__Provided text__:
-- START --

# Smothered eggplant



## luckytrim (Dec 4, 2010)

SMOTHERED EGGPLANT

2 lg. eggplant
Salt
3 tbsp. olive oil
1 green pepper and 1 red pepper, sliced
3 Lg. vidalia onions, sliced
Chives to taste
Oregano to taste
4 lg. ripe tomatoes 
1/4 lb. sliced Provolone
8 oz. Mozzarella cheese, shredded

Slice eggplants. Salt each slice. Let sit for 15 minutes. Pat dry with paper towels. In 2 tablespoons olive oil, saute slices. Set aside. 
Slice green and red pepper, onions and saute in 1 tablespoon olive oil with chives and oregano. Slice tomatoes. 
In 9 x 13 inch baking pan, layer onions, eggplant slices, tomatoes and Provolone cheese. Repeat. Add more tomatoes and sprinkle with grated Parmesan cheese. Bake at 350 degrees for 30 minutes. Sprinkle with freshly ground pepper.


----------



## Alix (Dec 4, 2010)

Oooooo, that looks yummy LT. I wish I still had my garden eggplant. Long gone though. Thanks for the recipe. I've marked it in my files.


----------



## Kathleen (Dec 4, 2010)

I love eggplant.  That just looks terrific.  Does it reheat well?


----------



## LPBeier (Dec 4, 2010)

Oh, LT, that looks and sounds amazing.  This is my dinner tonight.....just have to figure out what to serve the guys!


----------



## PrincessFiona60 (Dec 4, 2010)

That looks wonderful!  Princess wants...copies and pastes.


----------



## LPBeier (Dec 4, 2010)

PrincessFiona60 said:


> That looks wonderful!  Princess wants...copies and pastes.



So, what Princess wants, Princess gets?


----------



## forty_caliber (Dec 4, 2010)

When someone mentions eggplant this is always the first thing that jumps in my head.  Recipe looks great.  Clipped into MacGourmet.

http://www.youtube.com/watch?v=PBYPLF0jDS0

.40


----------



## taxlady (Dec 5, 2010)

forty_caliber said:


> When someone mentions eggplant this is always the first thing that jumps in my head.  Recipe looks great.  Clipped into MacGourmet.
> 
> http://www.youtube.com/watch?v=PBYPLF0jDS0
> 
> .40


----------



## luckytrim (Dec 5, 2010)

KathleenA said:


> I love eggplant.  That just looks terrific.  Does it reheat well?




It re-heats well the next day, but then begins to get watery;


----------



## Kathleen (Dec 5, 2010)

luckytrim said:


> It re-heats well the next day, but then begins to get watery;



Good to hear.  It would not make it to the third day anyway.  Unfortunately, only one of us loves eggplant.


----------



## PrincessFiona60 (Dec 5, 2010)

KathleenA said:


> Good to hear. It would not make it to the third day anyway. Unfortunately, only one of us loves eggplant.


 
Yeah, only one of us will eat it.  I'm already working on cutting the recipe in half.


----------



## taxlady (Dec 5, 2010)

PrincessFiona60 said:


> Yeah, only one of us will eat it.  I'm already working on cutting the recipe in half.



I'm okay with eggplant, but not a big fan. My DH won't eat it unless it's in thinly sliced and not too big of pieces. I find I like it better that way too.


----------

-- END --

__Written instruction__:
Set down the part of the eggplant recipe thread that runs from "## PrincessFiona60 (Dec 5, 2010)" down to "anyway. Unfortunately, only one of us loves eggplant.", word for word. The material that comes after this has no connection to the eggplant recipe thread.

__Dataset content__:
-- START --

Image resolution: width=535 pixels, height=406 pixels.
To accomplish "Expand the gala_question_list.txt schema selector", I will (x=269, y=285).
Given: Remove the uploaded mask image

-- END --

__Final answer__:
## PrincessFiona60 (Dec 5, 2010)

KathleenA said:


> Good to hear. It would not make it to the third day anyway. Unfortunately, only one of us loves eggplant.